Monday, June 24, 2013

The battle's not over

When the same-sex marriage bill arrived in the House of Lords, Lord Dear, concerned at the undemocratic way it had been rushed through the Commons with no electoral mandate and no proper parliamentary scrutiny, proposed that the bill be dropped. His amendment was defeated by 390 votes to 148.

From the result, you might suppose that the Lords were in favour of introducing same-sex marriage. Not necessarily so. Some are said to have feared that if the Lords rejected the bill out of hand, the Government might use the Parliamentary Act to force it into law as it stood.

Says the Coalition for Marriage, the organisation set up to fight for traditional marriage:
The Coalition Government has agreed to change the criminal law to put it beyond doubt that disagreeing with same-sex marriage is not a hate crime. That should send a helpful message to those who throw around the "bigot" label far too freely.

However, Government ministers are being advised by officials in the equalities office to block any other protections in the civil law. We think reasonable changes need to be made to employment law and equality law to protect people like you – people who believe in traditional marriage – but the Government is not listening.

The House of Lords is currently examining the bill line by line. The legislation is getting the kind of prolonged scrutiny that the Government did not permit in the Commons. In the Commons the Government guillotined debate and stacked the committee with the bill’s supporters, but they can’t do that in the Lords. Now that the bill is under the spotlight in the Lords, gaps are beginning to show.

Astonishingly, the Government says fidelity is not a necessary part of any marriage. The exact quote from the Government minister is: “In terms of the law, marriage does not require the fidelity of couples. It is open to each couple to decide for themselves on the importance of fidelity within their own relationship.”

In other words, under the bill, the Government doesn’t think faithfulness is important in marriage. This is because it wants to avoid the legal problems which would otherwise be created if it introduced laws about adultery or consummation for same-sex marriage. That shatters the argument that this bill will strengthen marriage. No, it will wreck marriage.

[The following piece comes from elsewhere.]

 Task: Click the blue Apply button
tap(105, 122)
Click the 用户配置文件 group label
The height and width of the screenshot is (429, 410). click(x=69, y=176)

Up until now, officials in the equalities office have been telling Government ministers that the bill won’t harm the liberty of people who disagree with it. But after pressure in the House of Lords, Government ministers have admitted they want commercial companies to be able to sack staff who refuse to be involved with same-sex marriages.

The Government thinks commercial chauffeurs who object to a same-sex marriage should be dismissed. By the same logic, florists, photographers and cake makers would also be in the firing line. We want a reasonable accommodation for such workers, a bit of flexibility which takes account of people’s sincere beliefs. But so far the Government has stubbornly refused.

We are also calling for protections for public sector workers like teachers and chaplains; and we want to make sure that local councils can’t penalise organisations who disagree with same-sex marriage. So far, the Government won’t give way.

But the Lords are putting the Government on the spot, making life very uncomfortable for them.
Each amendment suggested by the Lords will have to go back to the Commons for consideration. Prime Minister David Cameron is said to want the parliamentary process completed by July 18.

The battle about same-sex marriage is not over. Not by any means.